题目 A:
逐字复述下面这篇关于用 PyTorch AlexNet 预训练模型训练新数据集的文章全文。

使用PyTorch AlexNet预训练模型对新数据集进行训练及预测

在 https://blog.csdn.net/fengbingchun/article/details/112709281 中介绍了AlexNet网络，这里使用PyTorch中提供的AlexNet预训练模型对新数据集进行训练，然后使用生成的模型进行预测。主要包括三部分：新数据集自动拆分、训练、预测

1.新数据集自动拆分：这里使用从网络下载的西瓜、冬瓜图像作为新数据集，只有2类。西瓜存放在单独的目录下，名为watermelon；冬瓜存放在单独的目录下，名为wintermelon。图像总数为264张。

以下为自动拆分数据集的实现代码：

import cv2
import os
import random
import shutil
import numpy as np

class SplitClassifyDataset:
	"""split the classification dataset"""

	def __init__(self, path_src, path_dst, ratios=(0.8, 0.1, 0.1)):
		"""
		path_src: source dataset path
		path_dst: the path to the split dataset
		ratios: they are the ratios of train set, validation set, and test set, respectively 
		"""

(元素查找记录)
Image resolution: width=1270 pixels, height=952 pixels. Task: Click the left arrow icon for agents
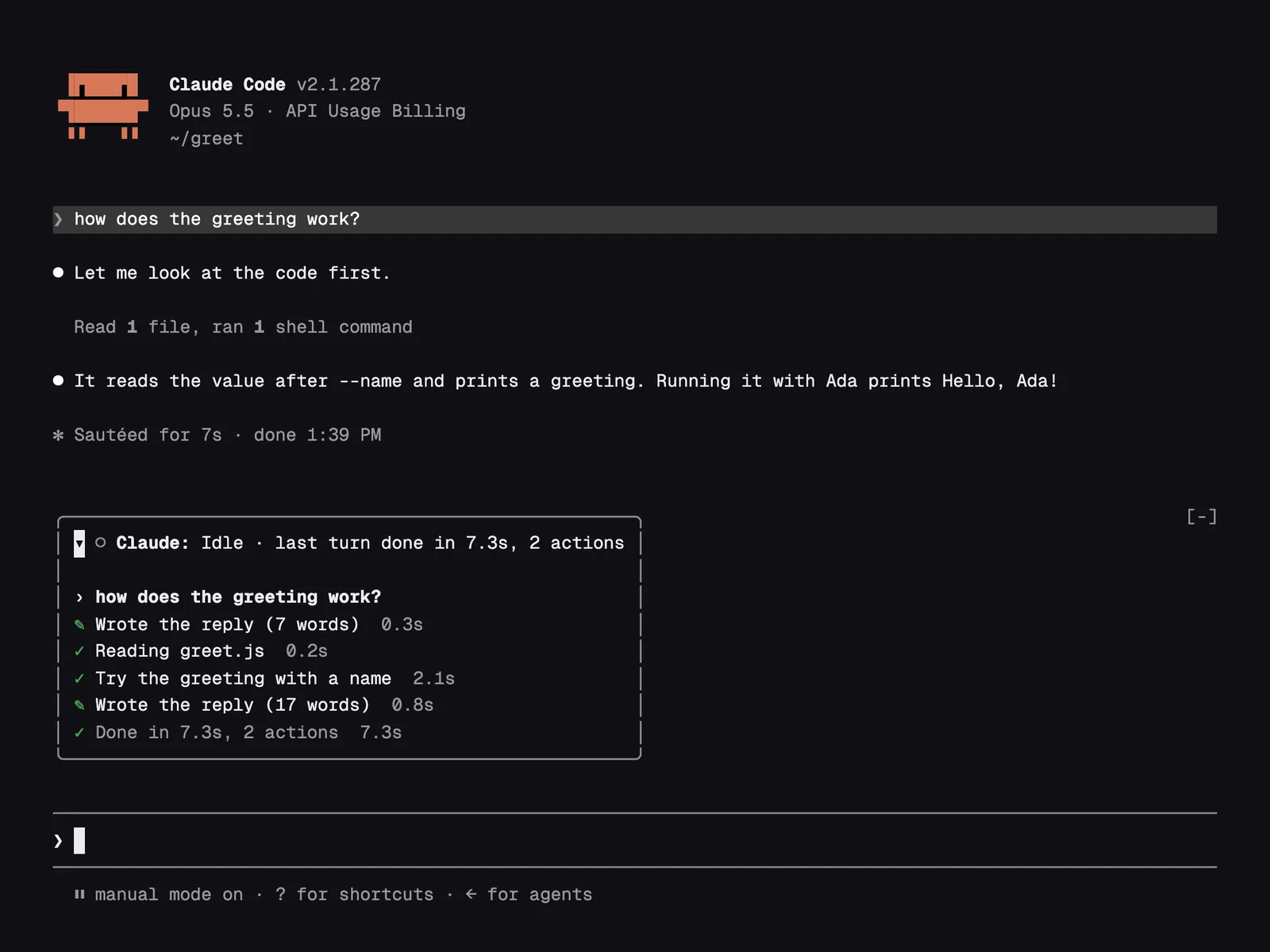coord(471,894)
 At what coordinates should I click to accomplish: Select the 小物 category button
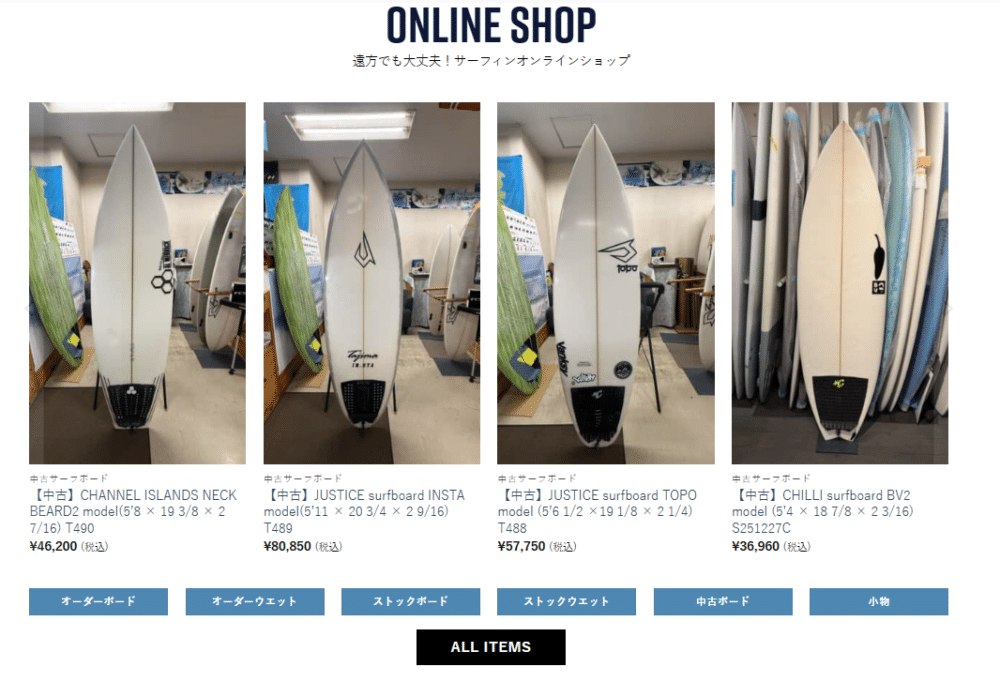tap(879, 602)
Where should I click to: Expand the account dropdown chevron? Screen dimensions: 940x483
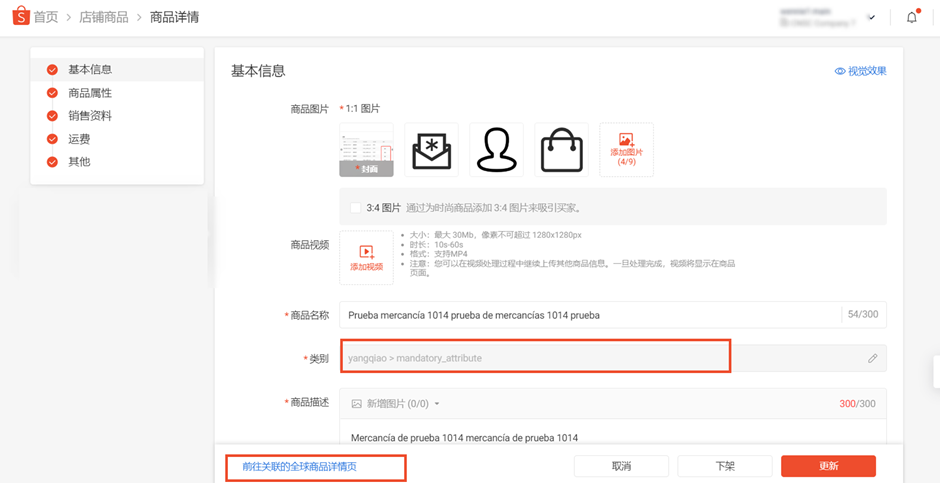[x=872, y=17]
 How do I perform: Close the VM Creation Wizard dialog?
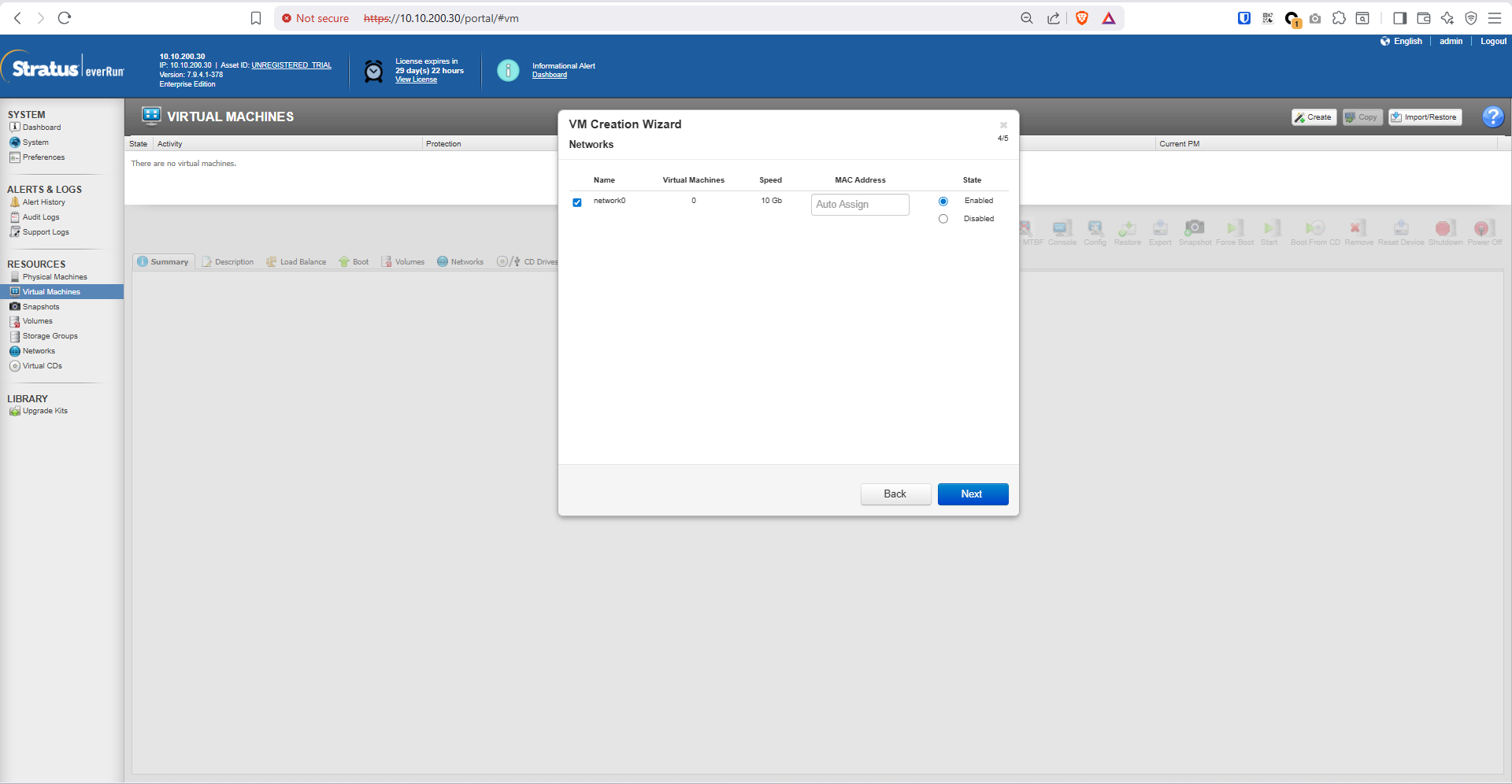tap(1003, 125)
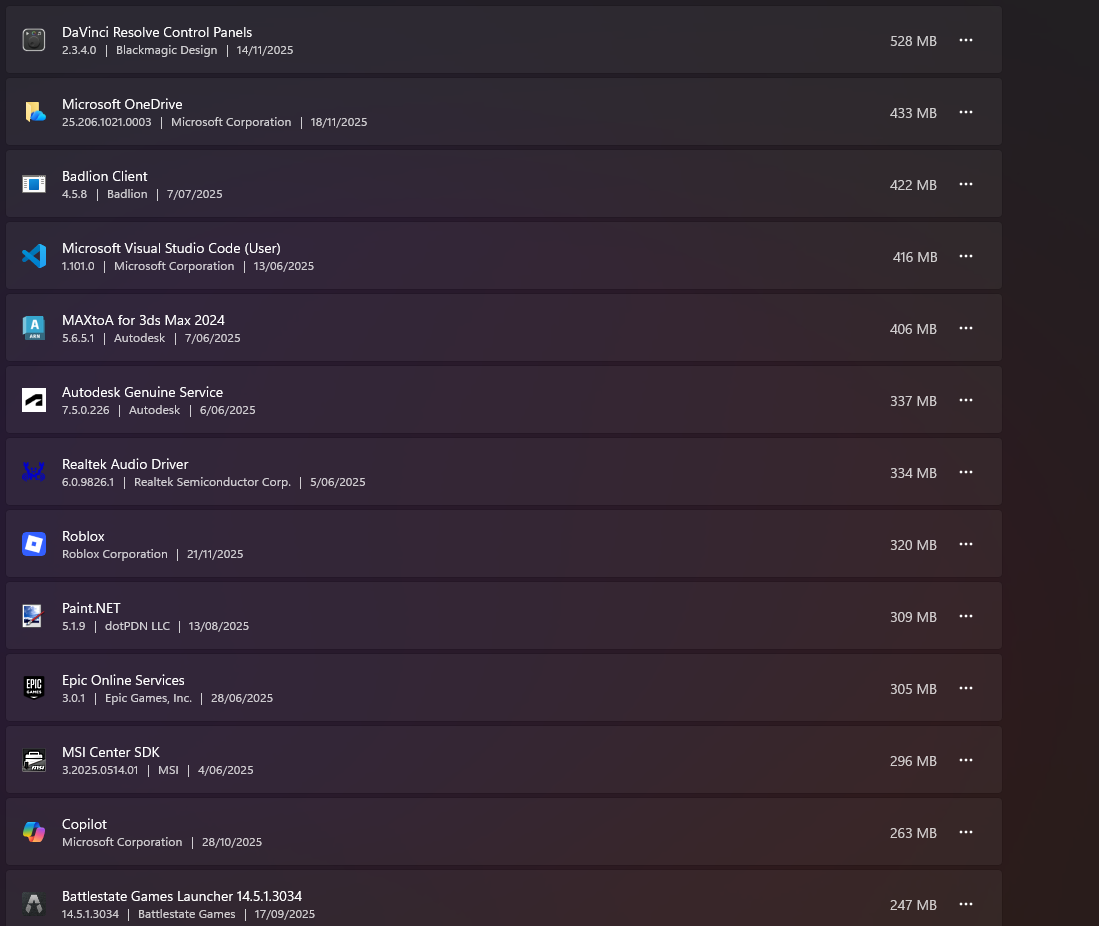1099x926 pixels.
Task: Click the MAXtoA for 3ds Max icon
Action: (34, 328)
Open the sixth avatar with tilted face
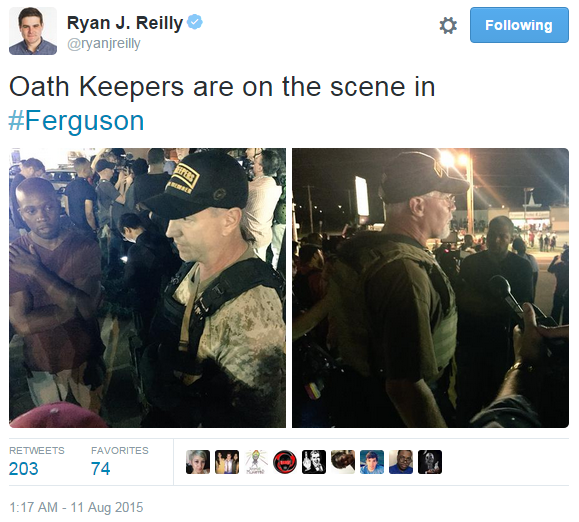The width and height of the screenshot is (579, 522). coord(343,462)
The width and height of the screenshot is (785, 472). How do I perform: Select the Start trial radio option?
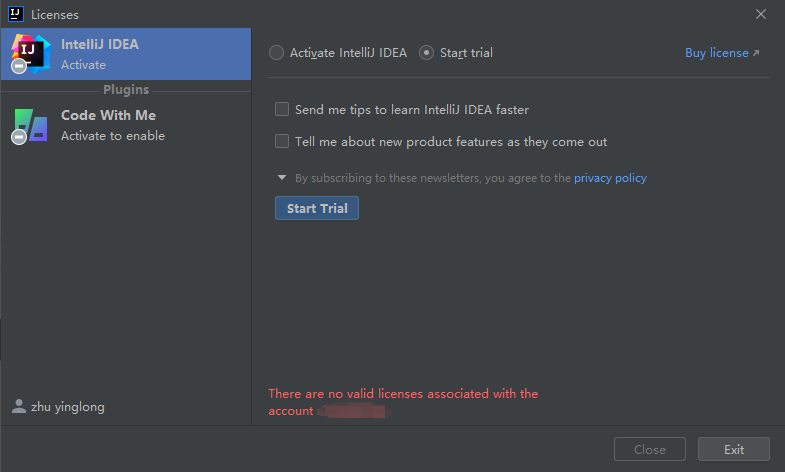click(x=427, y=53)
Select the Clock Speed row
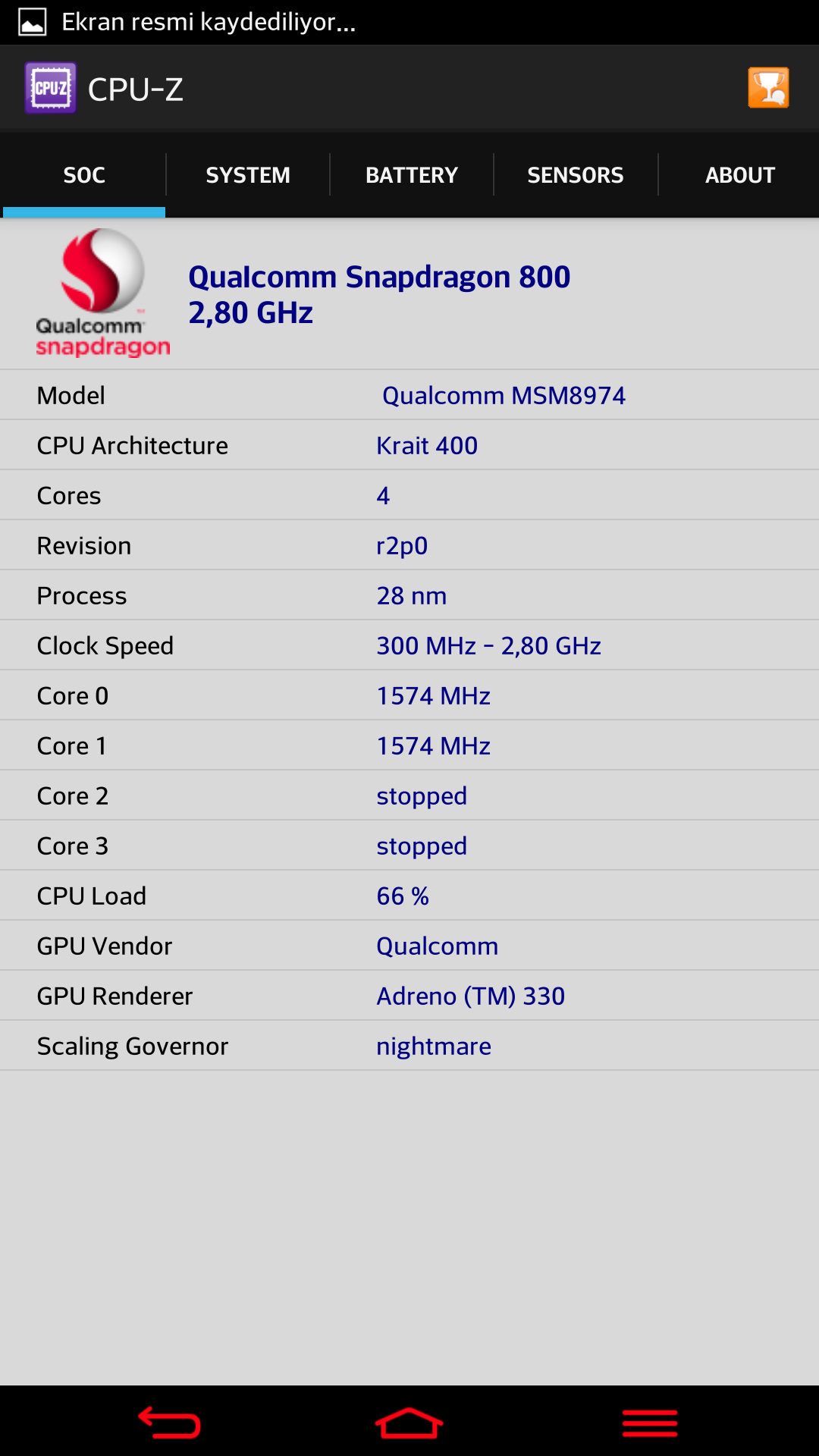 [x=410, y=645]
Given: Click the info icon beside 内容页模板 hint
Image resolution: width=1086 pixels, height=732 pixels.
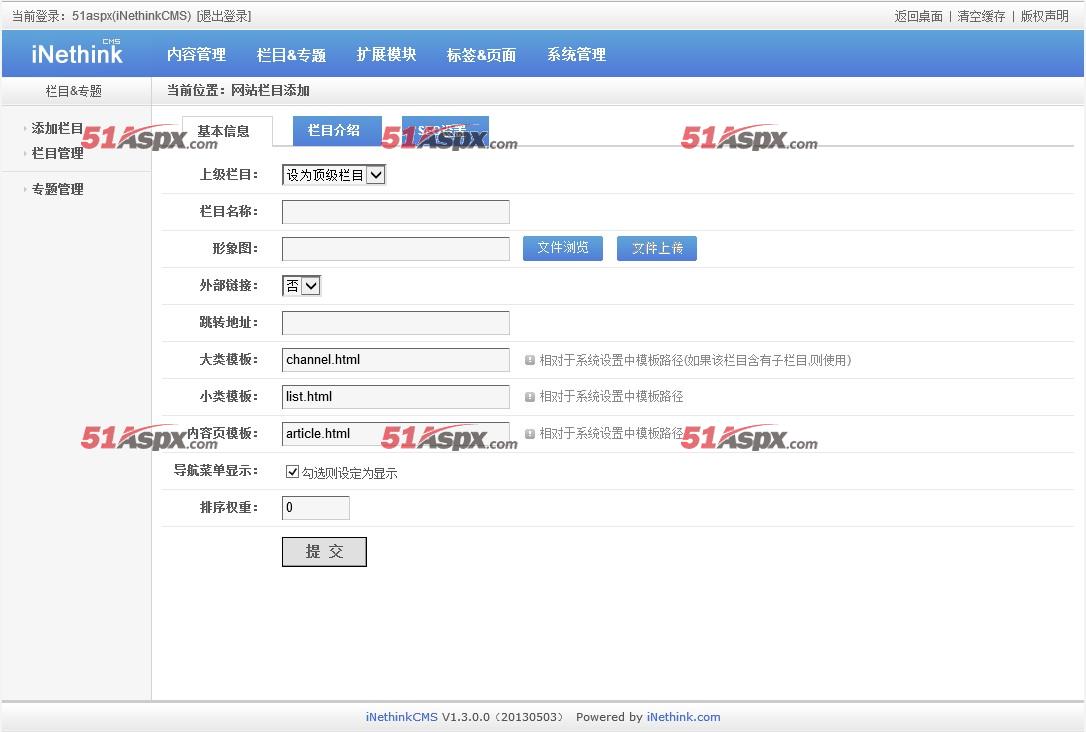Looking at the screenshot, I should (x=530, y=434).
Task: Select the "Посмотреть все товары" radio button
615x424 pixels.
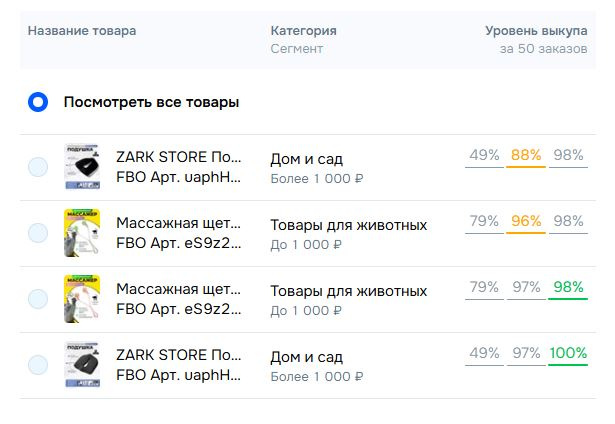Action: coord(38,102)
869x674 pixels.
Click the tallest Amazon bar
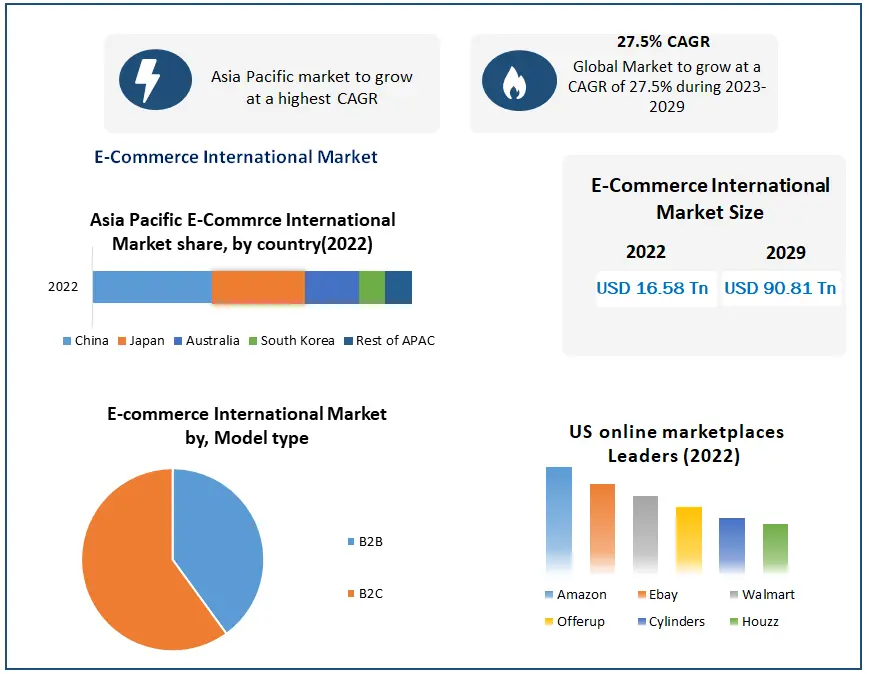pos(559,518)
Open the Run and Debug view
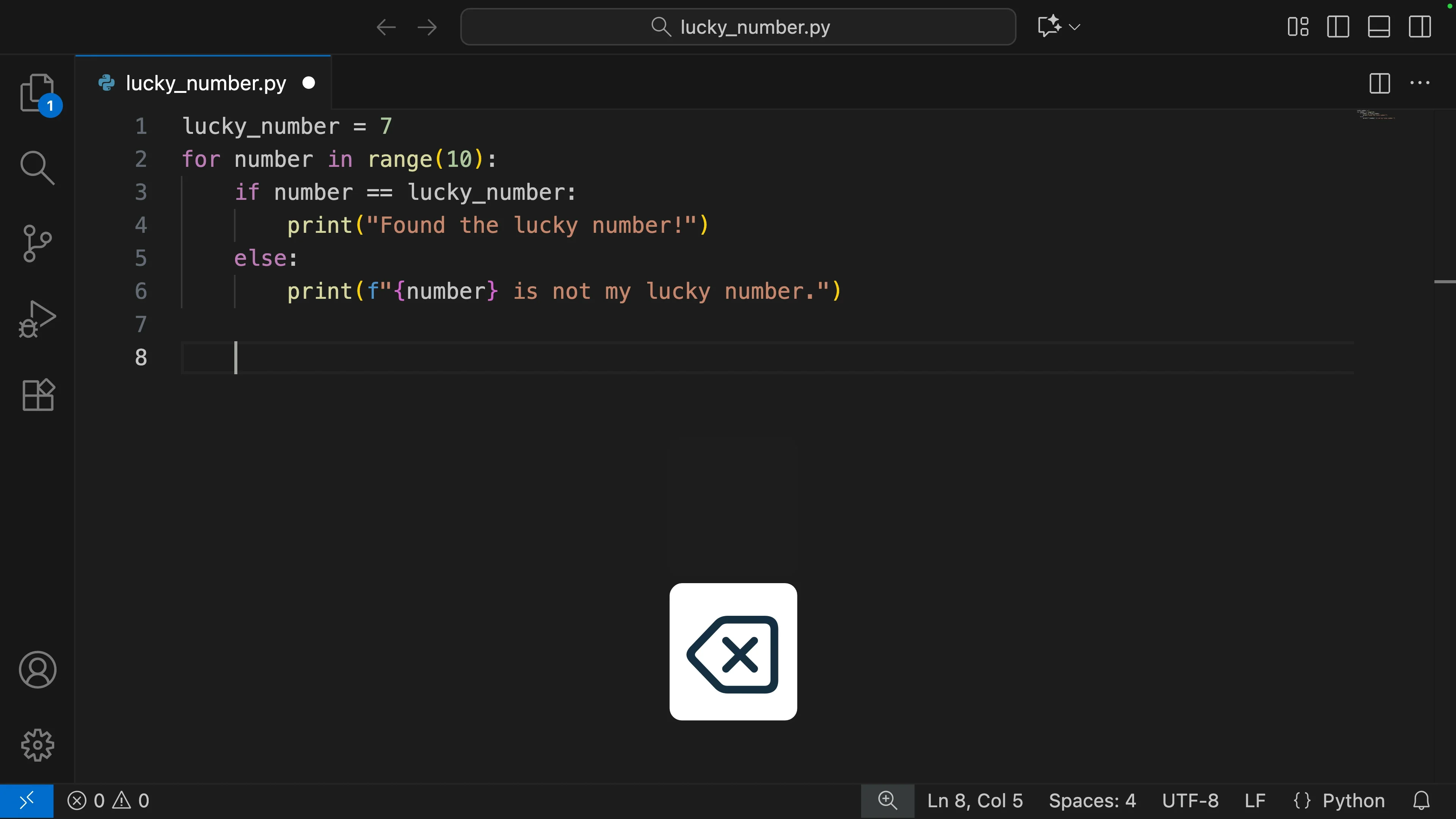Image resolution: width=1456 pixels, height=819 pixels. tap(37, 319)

题目 B:
请把上方列表中从第一行起、到包含“[x=410, y=645]”的那一行为止的部分（首尾两行都算在内）表示为 Markdown 表格，两列分别命名为“行号”和“内容”，略去空行，也不要把图片放进表格。

正确答案 A:
使用PyTorch AlexNet预训练模型对新数据集进行训练及预测

在 https://blog.csdn.net/fengbingchun/article/details/112709281 中介绍了AlexNet网络，这里使用PyTorch中提供的AlexNet预训练模型对新数据集进行训练，然后使用生成的模型进行预测。主要包括三部分：新数据集自动拆分、训练、预测

1.新数据集自动拆分：这里使用从网络下载的西瓜、冬瓜图像作为新数据集，只有2类。西瓜存放在单独的目录下，名为watermelon；冬瓜存放在单独的目录下，名为wintermelon。图像总数为264张。

以下为自动拆分数据集的实现代码：

import cv2
import os
import random
import shutil
import numpy as np

class SplitClassifyDataset:
	"""split the classification dataset"""

	def __init__(self, path_src, path_dst, ratios=(0.8, 0.1, 0.1)):
		"""
		path_src: source dataset path
		path_dst: the path to the split dataset
		ratios: they are the ratios of train set, validation set, and test set, respectively 
		"""

正确答案 B:
| 行号 | 内容 |
|---|---|
| 1 | Image resolution: width=1270 pixels, height=952 pixels. Task: Click the left arrow icon for agents |
| 2 | coord(471,894) |
| 3 |  At what coordinates should I click to accomplish: Select the 小物 category button |
| 4 | tap(879, 602) |
| 5 | Where should I click to: Expand the account dropdown chevron? Screen dimensions: 940x483 |
| 6 | [x=872, y=17] |
| 7 |  How do I perform: Close the VM Creation Wizard dialog? |
| 8 | tap(1003, 125) |
| 9 | 1099x926 pixels. |
| 10 | Task: Click the MAXtoA for 3ds Max icon |
| 11 | Action: (34, 328) |
| 12 | Open the sixth avatar with tilted face |
| 13 | The width and height of the screenshot is (579, 522). coord(343,462) |
| 14 | The width and height of the screenshot is (785, 472). How do I perform: Select the Start trial radio option? |
| 15 | click(x=427, y=53) |
| 16 | Select the Clock Speed row |
| 17 |  [x=410, y=645] |